Get the upper hand when faced with spam overload

Spam. For many, the word evokes fond memories of opening a tin of Hormel spiced ham at
camp.


But for those of us on the Internet, spam is a four-letter word of ill repute, the term
used for those unsolicited--and unwanted--mass-mailed messages that clog our in-boxes and
consume precious hours of time to read and delete.


Not only does spam waste Internet resources, it also chews up agency intranet capacity.


Any mailbox connected to the Internet can be filled by spam messages, including any
address behind a firewall.


Most firewalls are set to let e-mail through because, until recently, it posed few
threats.


But clever spammers are collecting addresses from newsgroups and mail list
subscriptions as well as making educated guesses about account names.


Once upon a time, one could reply to a spammer and flood his Internet service provider
with invective, causing his account to be closed.


Spammers reacted by acquiring their own providers, which cheerfully ignore complaints.


They also have started forging replies to their addresses so that the return mail
evaporates, or worse, descends on some innocent third party.


The easiest way to deal with spam is to delete the message. This takes a few seconds,
which works if the spam level is low. But if you are the recipient of a large number of
unwanted messages, you may be inclined to more direct action, especially if your agency
pays by the message.


Most e-mail client software has mail filters that can file messages by sender or topic.
You can create a twit list that files spam messages into the trash folder directly. But
some of these twits regularly change their names and return addresses to evade these
filters.


Also, you still may have to pay for the resources to download and store these bogus
messages. If the problem persists, you need different tactics.


Another approach is to send your complaints about spam to postmaster@obnoxious.com or abuse@obnoxious.com, obnoxious.com being the domain origin. Someone
responsible may act to stop the spam. But often the site goes to the spammer himself or to
an innocent victim of a forged return address who can't do anything to stop the activity.


Typically, spammers sell something for someone else.
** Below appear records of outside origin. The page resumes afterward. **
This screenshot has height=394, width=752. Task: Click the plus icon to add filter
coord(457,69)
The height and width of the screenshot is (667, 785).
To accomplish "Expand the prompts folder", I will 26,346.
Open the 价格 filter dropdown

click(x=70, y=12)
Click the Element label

If you have the time and energy,
you can contact those parties.


Tell them that this negative marketing method is hurting them, not helping them. Point
out to them that abuse of federal computer resources is a felony.


If they laugh at you or don't respond, refer the issue to your security officer or
systems department.


Internet service providers can filter spam, although at the risk of unintentionally
deleting legitimate mail. Likewise, agencies can block spam at their firewalls, even
though, I am told, it is permissible to receive the message.


The rule that agency computers are for official use only is invoked only when an
employee replies to messages that aren't official. The spammer can claim that he is simply
exercising his right as a citizen to communicate with federal employees.


This is one reason many agencies are reluctant to expose employees to dubious e-mail.
Hence, they do not routinely make staff e-mail addresses public. But spammers can ask for
federal e-mail lists under the Freedom of Information Act.


The Internet Engineering Task Force has created a guide for Internet users about mass
unsolicited e-mail and NetNews postings. The working group drafted a request for comments
on mass unsolicited e-mail, as well as on responsible advertising.


See ftp://ds.internic.net/internet-drafts/draft-ietf-run-spew-00.txt.


Spam sent to a mailing list or newsgroup frequently incites recipients to send angry
reactions to the whole group.


If the spam contains suggestions for removing the recipient's name from a mailing list,
many people will send their remove messages to the entire list, not just the originator.
So the original message--spam--creates more unwanted mail--spam spam spam--which generates
more unwanted mail--spam spam spam spam and spam.


You can see how it resembles the old Monty Python routine that spawned this current use
of the word.


Similar problems can occur in newsgroups, but their impact is limited somewhat by
so-called cancelbots--programs that cancel postings--that are triggered by a posting to
multiple newsgroups


Walter R. Houser, who has more than two decades of experience in federal information
management, is webmaster for a Cabinet agency. His own Web home page is at http://www.cpcug.org/user/houser.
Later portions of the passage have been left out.